Biz farkında olmadan hayatımıza giren, yerleşen ve artık normal bir durum olarak kanıksadığımız şiddet olgusu, ülkemizin en büyük ve en acı verici sorunlarından biri haline geldi son yıllarda. Ülkenin ekonomik durumu ve kitle iletişim araçlarının insanlar üzerindeki etkisi, aile kurumunun giderek zayıflaması ve önemini yitirmesi, şiddet nedenlerinin temelinde yatıyor. Tahammülsüzlük sınırlarına geldiğimiz ve şiddet konusunda kendimizi tutamayıp büyük zararlar verdiğimiz, polisin öğrencilere kullandığı orantısız güçten de aşikar durumda son günlerde.

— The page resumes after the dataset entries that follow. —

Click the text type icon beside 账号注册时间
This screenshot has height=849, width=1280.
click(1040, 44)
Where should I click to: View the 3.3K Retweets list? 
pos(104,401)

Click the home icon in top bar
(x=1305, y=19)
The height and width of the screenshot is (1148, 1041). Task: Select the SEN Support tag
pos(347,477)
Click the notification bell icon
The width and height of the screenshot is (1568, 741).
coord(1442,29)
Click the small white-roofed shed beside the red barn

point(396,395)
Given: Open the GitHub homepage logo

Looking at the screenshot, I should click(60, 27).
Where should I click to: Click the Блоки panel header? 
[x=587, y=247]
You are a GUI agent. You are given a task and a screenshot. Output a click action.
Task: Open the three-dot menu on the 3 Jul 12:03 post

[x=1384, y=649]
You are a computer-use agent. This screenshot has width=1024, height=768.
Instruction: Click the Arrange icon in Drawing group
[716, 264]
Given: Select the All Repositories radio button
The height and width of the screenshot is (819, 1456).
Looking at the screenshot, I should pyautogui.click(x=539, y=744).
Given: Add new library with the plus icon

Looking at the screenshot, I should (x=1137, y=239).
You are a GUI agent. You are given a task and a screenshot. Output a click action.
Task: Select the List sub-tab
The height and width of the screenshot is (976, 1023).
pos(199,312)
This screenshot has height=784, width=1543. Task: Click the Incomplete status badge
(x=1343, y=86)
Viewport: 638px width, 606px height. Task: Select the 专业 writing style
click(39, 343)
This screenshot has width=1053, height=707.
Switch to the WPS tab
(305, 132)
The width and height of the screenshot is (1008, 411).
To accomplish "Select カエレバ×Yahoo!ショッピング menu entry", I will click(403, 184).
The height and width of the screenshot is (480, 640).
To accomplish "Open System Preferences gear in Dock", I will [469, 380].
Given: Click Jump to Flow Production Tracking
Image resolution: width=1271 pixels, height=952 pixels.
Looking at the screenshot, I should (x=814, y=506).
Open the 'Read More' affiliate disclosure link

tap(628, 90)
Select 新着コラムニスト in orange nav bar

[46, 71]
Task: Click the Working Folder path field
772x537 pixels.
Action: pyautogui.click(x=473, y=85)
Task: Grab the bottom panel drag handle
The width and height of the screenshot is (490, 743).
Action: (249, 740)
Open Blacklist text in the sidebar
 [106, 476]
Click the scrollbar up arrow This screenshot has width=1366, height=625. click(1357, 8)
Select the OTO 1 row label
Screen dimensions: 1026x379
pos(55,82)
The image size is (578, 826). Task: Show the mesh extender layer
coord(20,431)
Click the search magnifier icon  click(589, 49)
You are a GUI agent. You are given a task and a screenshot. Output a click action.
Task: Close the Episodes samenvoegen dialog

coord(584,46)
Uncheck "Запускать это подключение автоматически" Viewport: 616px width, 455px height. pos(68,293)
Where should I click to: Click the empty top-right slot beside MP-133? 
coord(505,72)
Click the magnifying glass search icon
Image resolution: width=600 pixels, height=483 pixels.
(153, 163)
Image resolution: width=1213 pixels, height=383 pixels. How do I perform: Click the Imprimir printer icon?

Kitle iletişim araçları ve medyanın bu durum karşısında net bir önleyici tavrını görmemiz gerekiyorken, tam tersi insanların bilinç altına destekleyici yayın ve içerikli programlarıyla yerleştiriyor. Psikolojik olarak medya, her türlü bilgi ve argümanı iletişim mekanizmaları yoluyla üzerimize salması, şiddet olgusunun yayılmacılığını ortaya koyuyor. Özellikle ailede başlayan, okulda ve trafikte devam eden fiziksel ve psikolojik şiddetin engellenmesi, halkın şiddet olaylarına bakış açısının ‘normal’liğinin ortadan kaldırılması ve rehabilite edilmesinde yine büyük pay medya organlarına düşüyor.
İnsanların birbirleri hakkında hissettiği kin, nefret, dedikodu, öç alma gibi ilkel duyguların, yaşadıkları rekabet ortamında, aile içinde veya sosyal ortamda ortaya çıkmasıyla yaşanan problemlerin çözümünü şiddet yoluyla gerçekleştirmeleri ve bu çözüm yolunu üniversite mezunu eğitimli kesimin de kullanması şiddetin ancak sosyal bir bilinçlendirme ve psikolojik yardım yoluyla çözümlenebileceğini gösteriyor, bunun yanında insanlara aile kurumunun öneminin anlatılmalı, sevgi ve saygı yoluyla çözülemeyen hiçbir sorunun kalmayacağı ve daha çok sağ duyulu, sabırlı olursak birçok sosyal sorunumuzu aşabileceğimiz unutulmamalıdır.